À direita, Paulo Rangel ajudou a elevar o tom do despique português. O social-democrata trouxe à baila uma entrevista ao jornal i do dirigente do PS Porfírio Silva, em que este dizia que “a União Europeia corre o risco de se transformar numa União Soviética sem KGB”. Rangel acusou o PS de antieuropeísmo, depois de fazer essa acusação ao PCP e ao BE.
Foi a gota de água para Jean-Claude Juncker que deu um puxão de orelhas aos eurodeputados portugueses. “Só houve praticamente debate sobre a política nacional. Não é este o Parlamento Europeu que eu desejava ter e não voltarei a responder a este tipo de questões”, protestou, apelidando de “política de partidos muito primitiva” o confronto entre a esquerda e a direita portuguesas no plenário de Estrasburgo.

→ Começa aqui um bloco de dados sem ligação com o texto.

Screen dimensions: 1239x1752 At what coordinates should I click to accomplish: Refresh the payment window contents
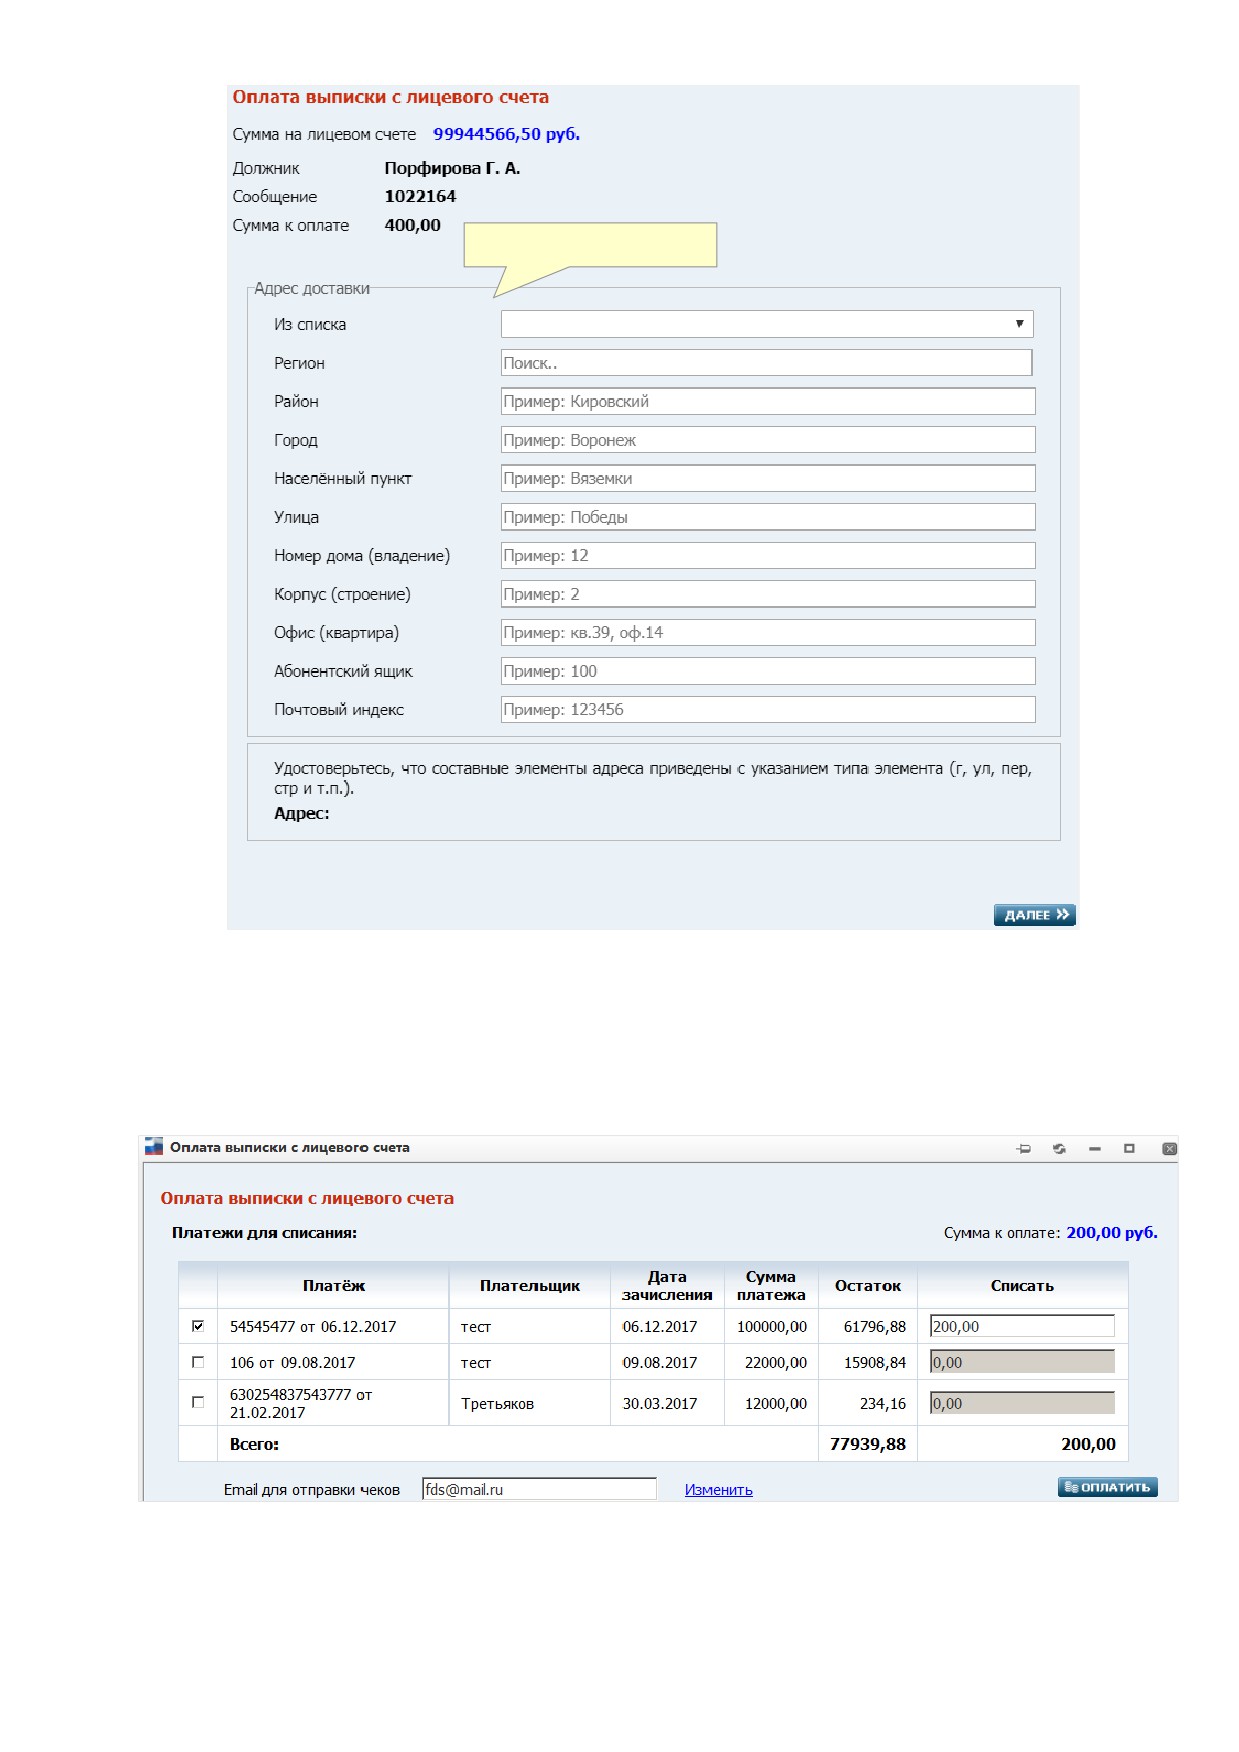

Derrotas à esquerda e margem negocial
No balanço da guerra com Bruxelas, feito ontem, há algumas baixas lamentadas à esquerda, e que têm potencial para criar fricções com os sindicatos. A redução do horário de trabalho da Função Pública para as 35 horas, que já estava a ser contestada pela CGTP, pela calendarização arrastada para meados do ano, vai afinal ser empurrada para o final de 2016. O adiamento não está plasmado no Orçamento, mas haverá esse compromisso do Governo com Bruxelas.
Problemática é também a promessa do governo diminuir em 10 mil os funcionários públicos, mantendo a regra de uma entrada por cada duas saídas. Finalmente, há o cancelamento da redução da TSU para salários até aos 600 euros. Estas derrotas parciais dão mais motivos para PCP, BE e PEV não darem por encerrada a discussão do OE.
No PCP, João Oliveira notou ontem que “há outras matérias” que os comunistas esperam ver incluídas no Orçamento, em sede de especialidade. Na área educativa, vão propor o congelamento do valor das propinas e gratuitidade dos manuais escolares. Em matéria fiscal, o PCP apostará na redução da taxa máxima de IMI.
No BE também não se dá por terminada a discussão orçamental. “O Bloco de Esquerda ainda não desistiu” de mais medidas de apoio às famílias desfavorecidas, de redução dos custos energéticos e de melhoria nos serviços públicos. “Levaremos essas propostas à especialidade”, prometeu Mariana Mortágua.